DiffBIR offers three model versions optimized for different use cases.

| Version | Stage-2 Model | Training Data | Best For |
|---------|--------------|---------------|----------|
| v2.1 | DiffBIR_v2.1.pt | Unsplash + LLaVA captions | General use, best quality |
| v2 | v2.pth | Laion2b-en filtered | ECCV paper reproduction |
| v1 | v1_general.pth / v1_face.pth | ImageNet-1k / FFHQ | Task-specific models |

```bash
# Download models manually (auto-downloaded during inference)
# v2.1 (recommended)
wget https://huggingface.co/lxq007/DiffBIR-v2/resolve/main/DiffBIR_v2.1.pt

# v2
wget https://huggingface.co/lxq007/DiffBIR-v2/resolve/main/v2.pth

# v1 models
wget https://huggingface.co/lxq007/DiffBIR-v2/resolve/main/v1_general.pth
wget https://huggingface.co/lxq007/DiffBIR-v2/resolve/main/v1_face.pth
```

## Summary

DiffBIR provides a unified framework for blind image restoration tasks including super-resolution, face restoration, and denoising.

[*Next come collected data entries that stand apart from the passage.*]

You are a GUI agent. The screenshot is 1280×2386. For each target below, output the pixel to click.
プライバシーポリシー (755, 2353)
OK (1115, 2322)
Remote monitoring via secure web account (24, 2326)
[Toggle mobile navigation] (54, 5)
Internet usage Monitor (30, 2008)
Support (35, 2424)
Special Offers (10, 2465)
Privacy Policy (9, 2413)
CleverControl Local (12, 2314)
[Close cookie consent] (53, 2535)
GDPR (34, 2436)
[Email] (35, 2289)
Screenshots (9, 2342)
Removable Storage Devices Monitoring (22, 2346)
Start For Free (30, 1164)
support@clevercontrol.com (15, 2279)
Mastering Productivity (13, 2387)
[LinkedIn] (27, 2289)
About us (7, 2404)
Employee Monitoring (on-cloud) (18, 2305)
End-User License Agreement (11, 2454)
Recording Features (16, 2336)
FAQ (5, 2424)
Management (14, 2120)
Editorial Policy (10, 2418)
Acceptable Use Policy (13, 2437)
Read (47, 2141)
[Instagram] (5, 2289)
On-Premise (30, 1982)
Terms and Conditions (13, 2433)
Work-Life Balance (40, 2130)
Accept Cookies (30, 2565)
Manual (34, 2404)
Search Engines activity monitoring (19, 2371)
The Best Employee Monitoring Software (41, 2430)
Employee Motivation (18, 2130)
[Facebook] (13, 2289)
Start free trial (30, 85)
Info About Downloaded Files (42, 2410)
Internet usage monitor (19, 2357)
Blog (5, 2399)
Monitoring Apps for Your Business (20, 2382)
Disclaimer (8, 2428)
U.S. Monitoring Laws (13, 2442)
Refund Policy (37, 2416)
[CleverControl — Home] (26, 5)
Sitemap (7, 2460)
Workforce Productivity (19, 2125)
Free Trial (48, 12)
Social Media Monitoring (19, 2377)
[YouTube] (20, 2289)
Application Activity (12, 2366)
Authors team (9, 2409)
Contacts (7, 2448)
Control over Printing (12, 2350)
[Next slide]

The two-stage pipeline combines traditional degradation removal with diffusion-based detail generation, achieving state-of-the-art results on real-world degraded images. Key features include automatic image captioning via LLaVA for context-aware restoration, tiled sampling for processing high-resolution images on limited VRAM, and multiple sampler options for balancing speed and quality.

For typical usage, start with DiffBIR v2.1 using the `edm_dpm++_3m_sde` sampler at 10 steps with LLaVA captioning enabled for best results. Enable tiled sampling when processing large images or when running on GPUs with less than 12GB VRAM. The framework supports both command-line batch processing and interactive web-based inference via Gradio, making it suitable for both research workflows and practical applications.